Como puede comprobarse, en todos los ejemplos existe un papel
de estratega que dice qué y cómo hacer determinada cosa y otro de realizador
que lleva a cabo la tarea encomendada.
La relación exigente-exigido es una forma particular de la relación
programador- realizador, y el aspecto exigente expresa un modo inmaduro y
disfuncional del papel de programador.
Los rasgos, que caracterizan al aspecto exigente son: a)
tiene una meta, quiere alcanzarla y da por sentado que su propósito es legítimo
y adecuado; b) por lo tanto cree que no es necesario consultar al realizador
acerca de si comparte o no esa meta. Es decir, él se siente amo y percibe al
realizador como su esclavo, como alguien sin derecho a tener vida propia y cuya
función es estar siempre en condiciones de cumplir las órdenes que él da, y c)
cree que el realizador alcance la meta que le exige es suficiente con que se lo
demande imperiosamente.
Exigir y proponer
El hecho de exigir, como el de “dar órdenes” o “demandar
imperiosamente”, se caracteriza por excluir el “no” como posibilidad legitima
de respuesta. Si digo “te exijo que vengas de inmediato”, estoy diciéndole, implícitamente,
a mi interlocutor, que su respuesta debe
ser “si o si” en todo caso de que no lo haga y la contestación sea negativa, ya
estará iniciando una confrontación de oposición conmigo.
“Proponer”, al igual que “pedir” o “preguntar”, en cambio
señalan que le reconozco a mi interlocutor el derecho a decir “no”, y que el
diálogo continuará, si esa fuera su respuesta, sin la cualidad de desobediencia
o antagonismo.
Cuando el aspecto exigido no tiene la claridad ni la fuerza
suficientes para oponerse y decir “no” a la demanda del exigente, se produce en
él la respuesta de sometimiento superficial y de resentimiento profundo que,
inevitablemente, se manifestará, de forma sutil al comienzo y, si no lo
resuelve, de un modo cada vez más ostensible y explosivo.
La excelencia tiene un polo objetivo y otro subjetivo.
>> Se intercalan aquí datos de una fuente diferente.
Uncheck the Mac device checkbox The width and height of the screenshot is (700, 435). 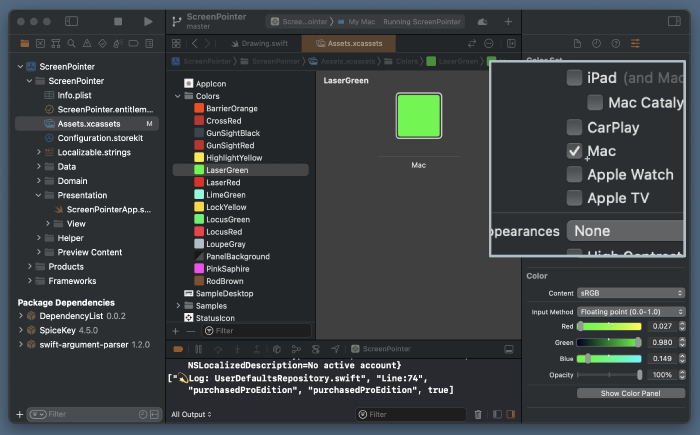(574, 151)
El primero
se refiere a la obra en sí y el segundo a la actitud que pone en juego quien
realiza la obra. Nos referimos ahora al polo subjetivo, a la actitud que tiende
hacia la excelencia.
Podríamos definir dicha actitud como el cuidado y el interés en
hacer las cosas del mejor modo posible.
¿Es la exigencia un camino idóneo para alcanzar la
excelencia? , parafraseando el dicho popular acerca de la caridad: "la
excelencia bien entendida comienza por casa".
La casa más íntima es la propia individualidad, y ¿Cómo es la relación exigente-exigido interior? En dicha relación no hay por cierto, excelencia, pues si bien puede producir momentos de alto rendimiento, esos momentos no se autosostienen ni se retroalimentan. Esto es así porque los protagonistas del vínculo exigente-exigido no experimentan una relación en la que haya bienestar, aprendizaje ni crecimiento.
Otro efecto nocivo de este tipo de relación que se produce en el exigido una división excluyente entre la excelencia y el disfrute. "Qué placer poder no hacer nada... pero tengo que hacer este trabajo bien". Como consecuencia del maltrato del exigente, en el aspecto exigido queda la imagen del bienestar asociada al no hacer nada y la excelencia al penoso sobreesfuerzo obligado. Se pierde entonces la alegría de la excelencia.